Ada pula orang yang merasa bahagia ketika mendapatkan pujian, penghargaan, atau pengakuan atas prestasi yang diraih. Itulah yang dinamakan emotional happiness. Riuhnya tepukan, piagam dan medali penghargaan, serta pujian dari masyarakat luas akan membuatnya begitu bahagia.

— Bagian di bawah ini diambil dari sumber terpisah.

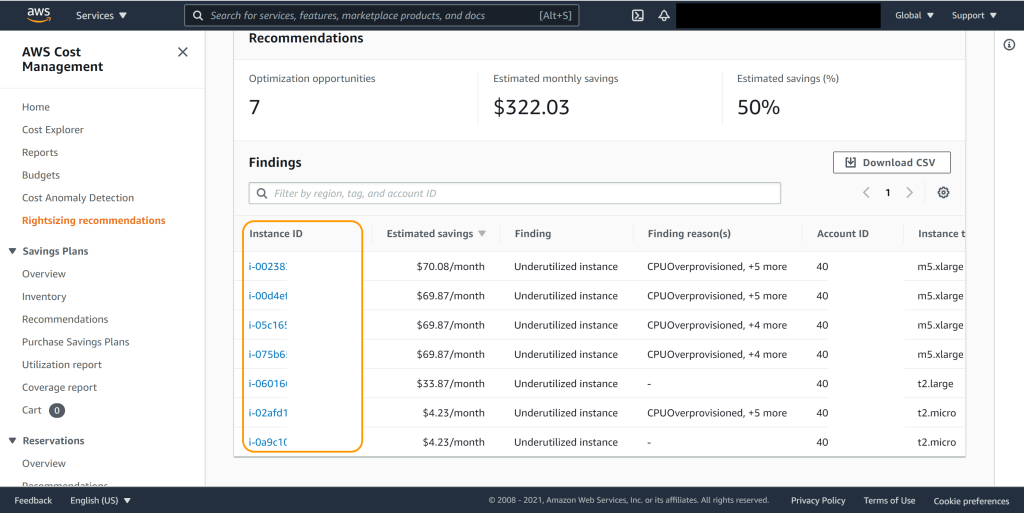Open the Support dropdown menu

974,16
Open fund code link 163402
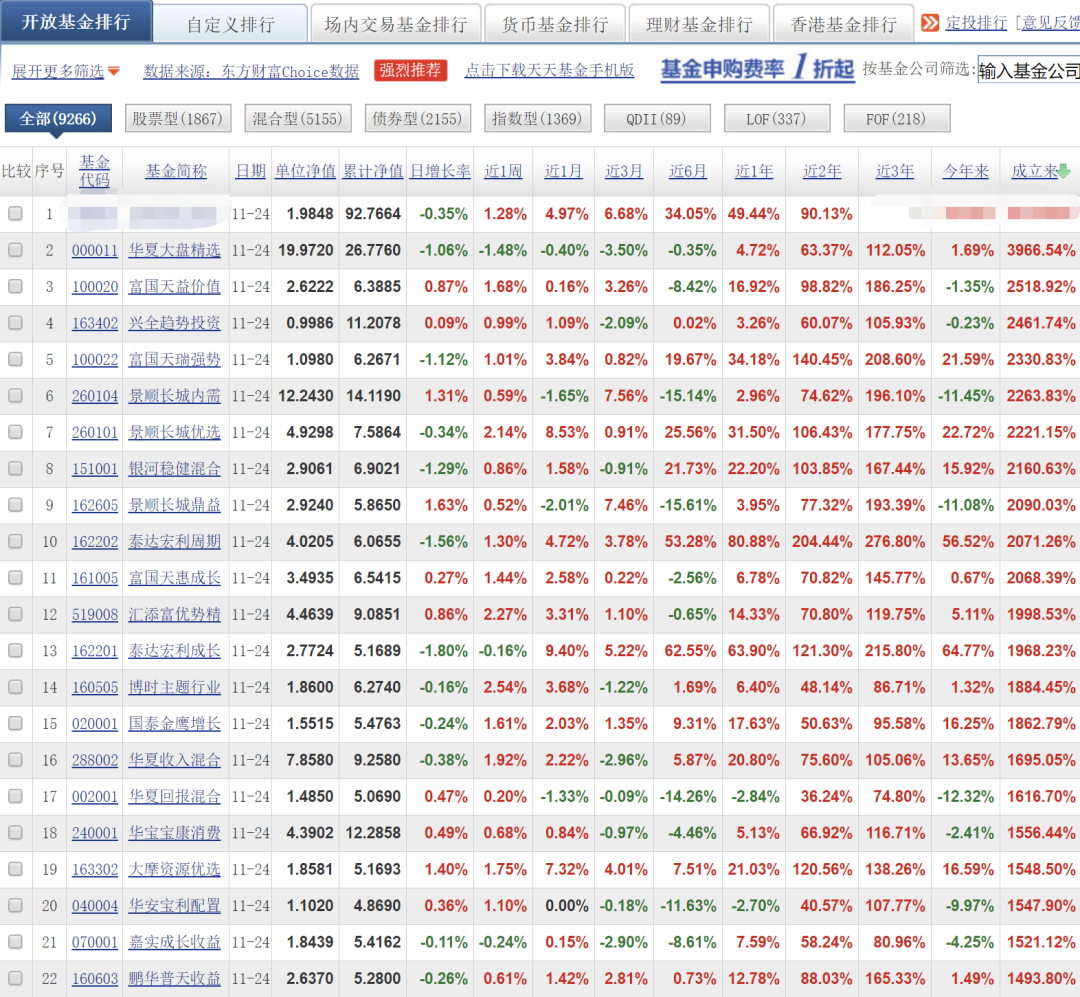This screenshot has width=1080, height=997. [x=95, y=324]
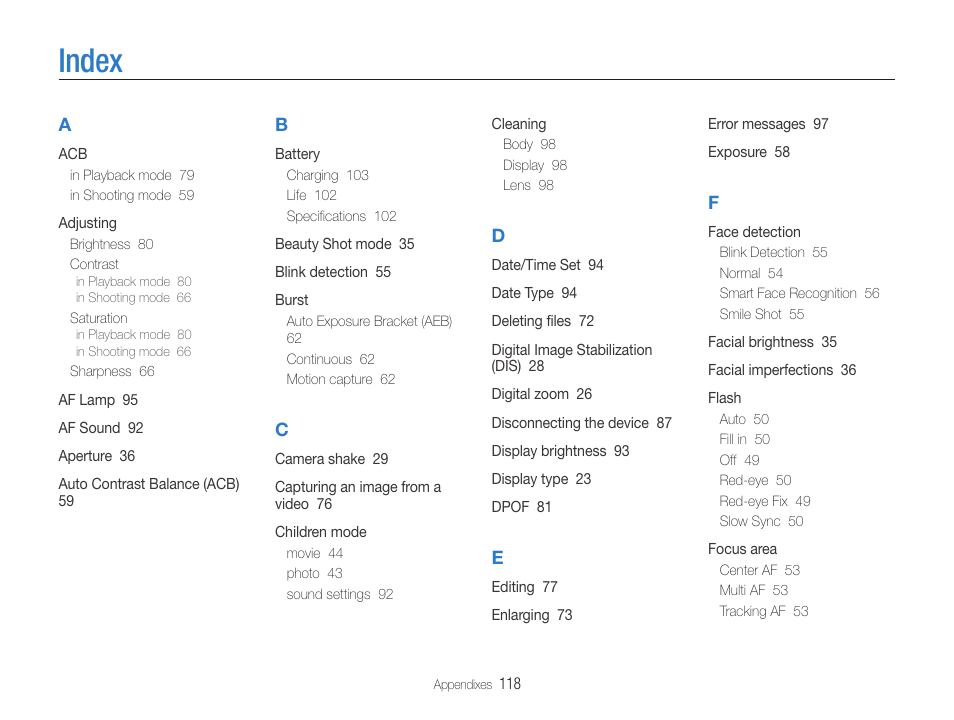Select 'Blink detection 55' in section B

pyautogui.click(x=333, y=272)
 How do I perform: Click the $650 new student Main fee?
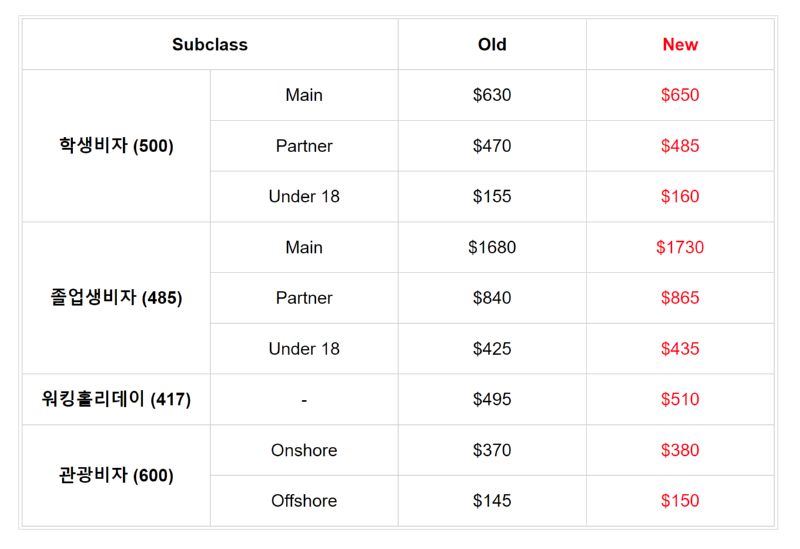click(x=680, y=95)
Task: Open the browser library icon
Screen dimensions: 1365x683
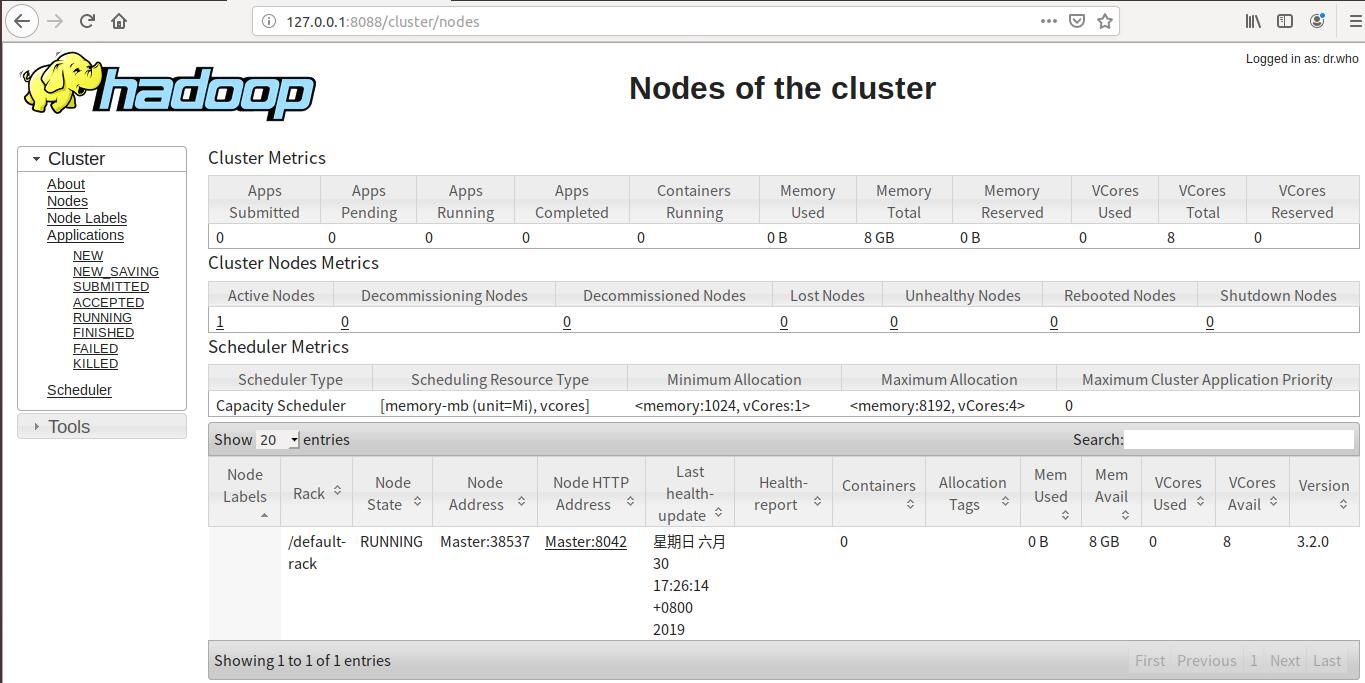Action: [1253, 21]
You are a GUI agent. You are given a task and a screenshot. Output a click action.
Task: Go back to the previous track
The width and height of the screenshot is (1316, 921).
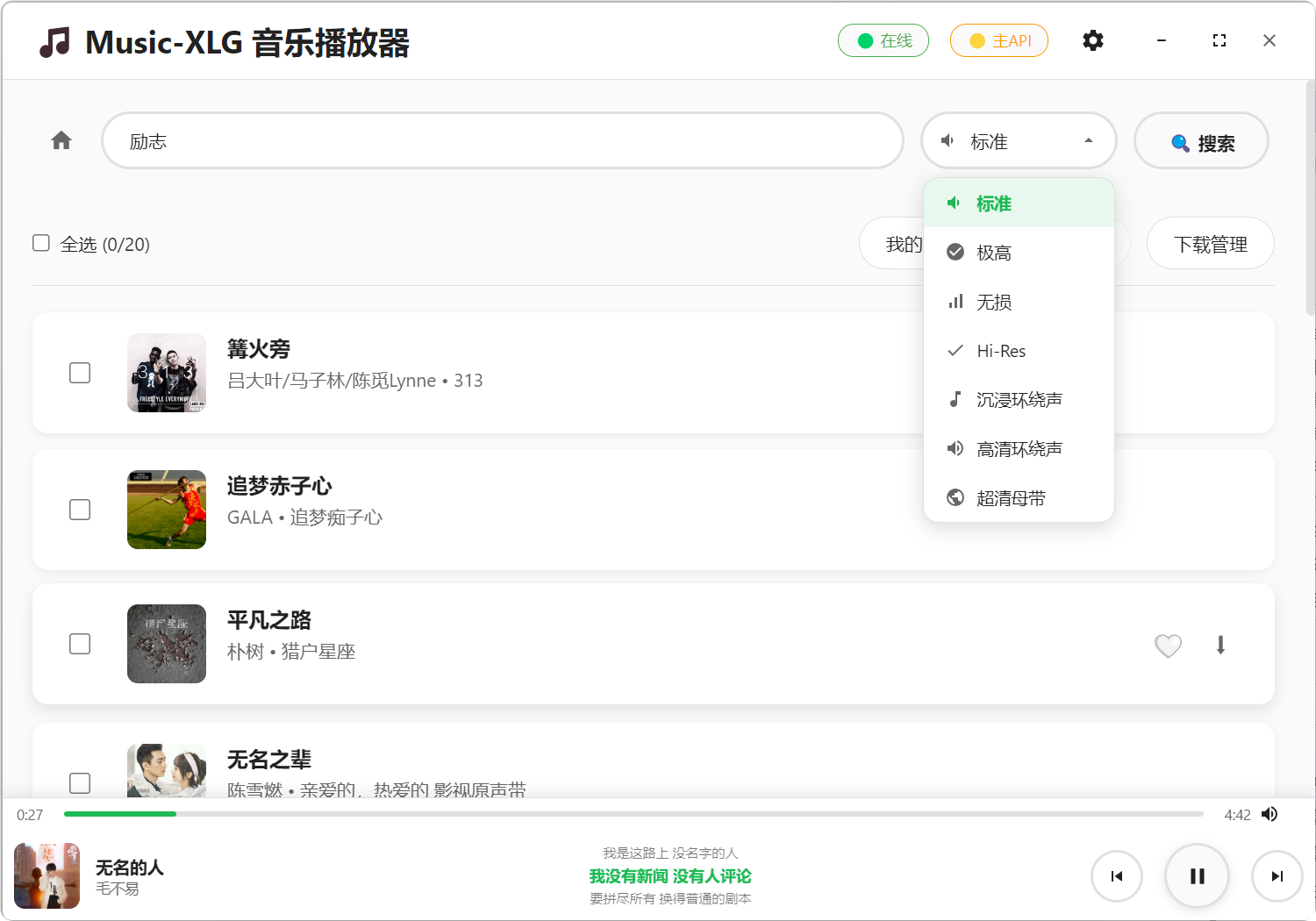[x=1116, y=875]
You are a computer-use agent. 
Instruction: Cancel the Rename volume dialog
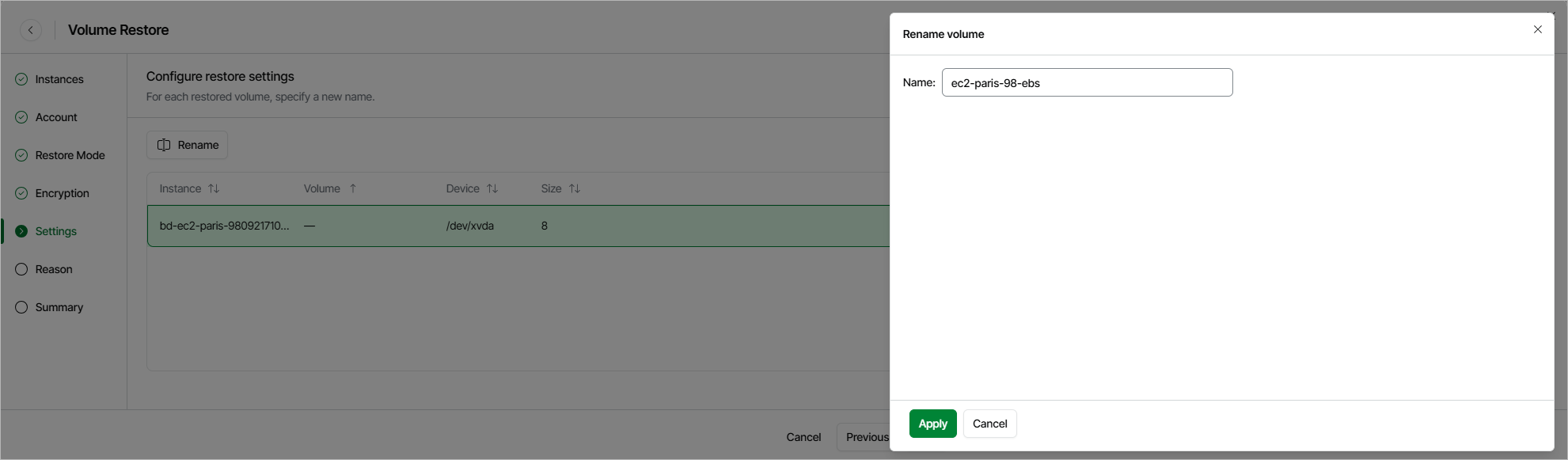[989, 424]
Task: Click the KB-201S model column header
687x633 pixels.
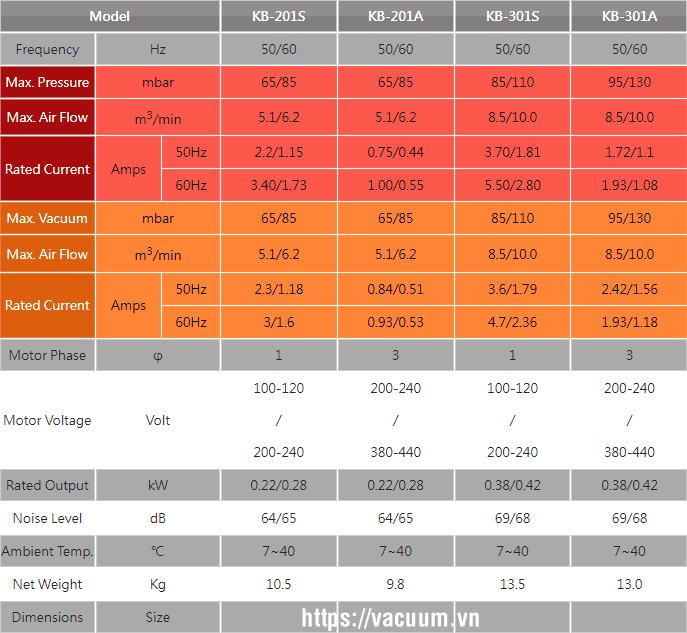Action: (279, 16)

Physical dan emotional happiness cenderung sulit untuk dipenuhi karena sifat manusia selalu merasa tidak pernah puas. Kita bisa melihat pada pemberitaan di media massa soal maraknya kasus korupsi. Hampir semua pelaku korupsi tingkat tinggi adalah orang yang berada di tingkat ekonomi menengah ke atas, bukan orang miskin yang seharusnya butuh harta.

Selain itu, mengejar physical dan emotional happiness lebih sering berujung pada kekecewaan bahkan stres dan depresi. Pada pemilihan calon legislatif lalu, kita bisa melihat banyaknya orang yang menjadi sakit jiwa dari mulai yang ringan hingga berat ketika mereka gagal terpilih, bahkan bunuh diri.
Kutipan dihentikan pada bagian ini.